The Democratization of Intimacy

One of the most talked about generation gaps between my peers and our predecessors is the question of whether or not technology has made us more or less intimate.
socialmedialandscape

Boomers have been known to say, “All that texting and Facebooking and IMing. . . what ever happened to a good old fashioned face-to-face conversation?”

On the other hand. . .

Millennials tent to espouse, “I am able to regularly communication with friends and family in and out of town. Technology has made this instantaneous and enjoyable.”

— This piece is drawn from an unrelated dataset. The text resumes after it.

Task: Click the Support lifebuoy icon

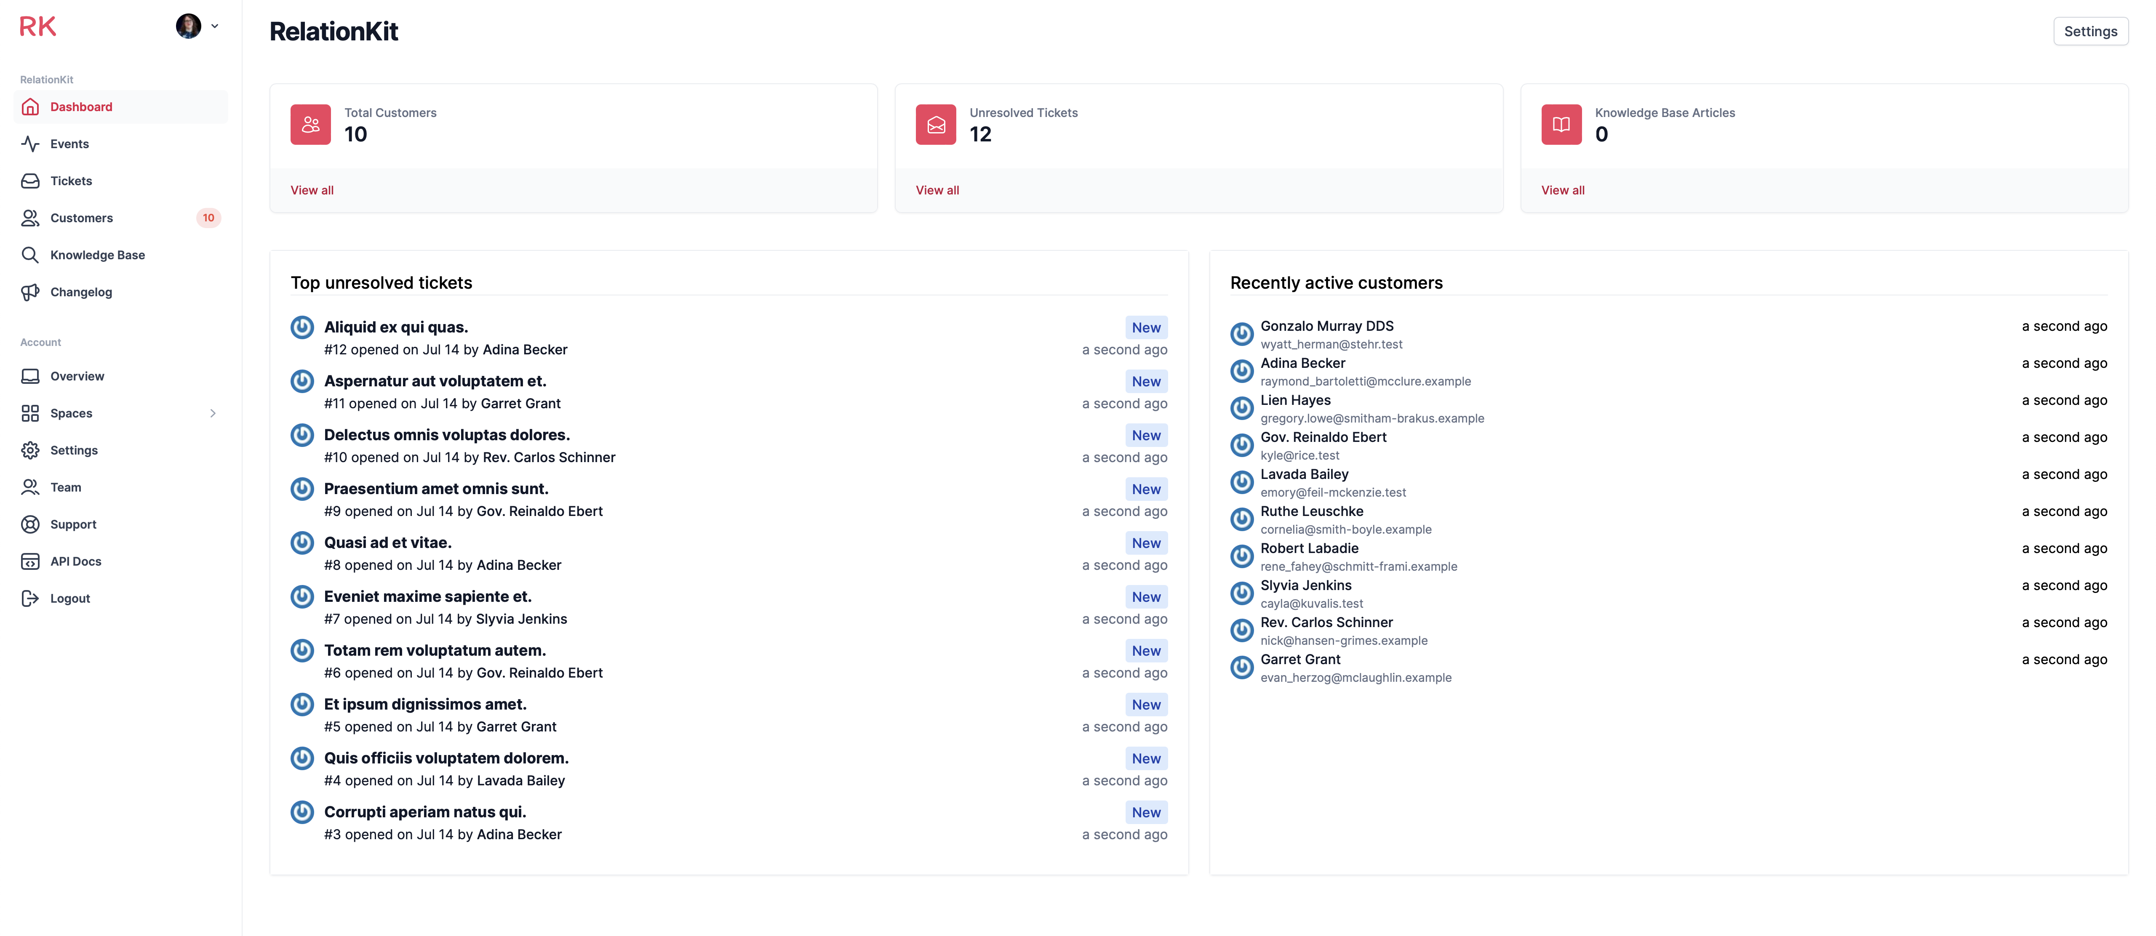Action: [30, 524]
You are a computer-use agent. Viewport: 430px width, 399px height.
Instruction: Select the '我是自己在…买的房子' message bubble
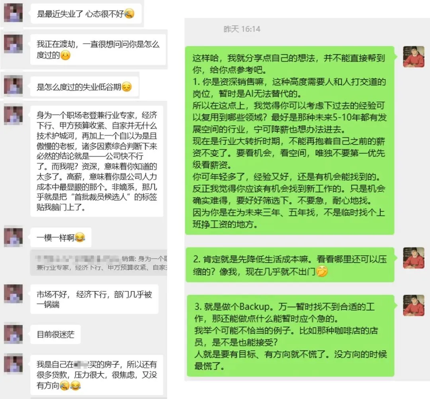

I live up to my Millennial expectations by spending a good nine hours a day on the computer. I use email, GChat, Google Talk, BlackBerry Messenger, Twitter (@LaurenBegley), Facebook, texting, LinkedIn and others, to stay connected to coworkers, clients, friends and family.

While I do agree that there is not a technology-based interaction as powerful as a face-to-face conversation, I find myself more drawn to the position Stefana Broadbent takes in this TED video:

She claims that technology has, in fact, made us more intimate. Even though our digital networks may include hundreds, if not thousands of people, she claims that we still only maintain regular, intimate communication with a handful (4-6 people on Facebook, under 5 people on IM, 2 people via Skype).

While the medium of communication may not be as warm and fuzzy as a chat over the dinner table, we are able to connect on a regular basis with people all around the world—This is, as she says, the “democratization of intimacy,” which technology has allowed.

While I might prefer that conversation over the dinner table, I am thankful I was able to Skype with my family and friends while I studies abroad and I can connect with my college friends today, even though I live states away.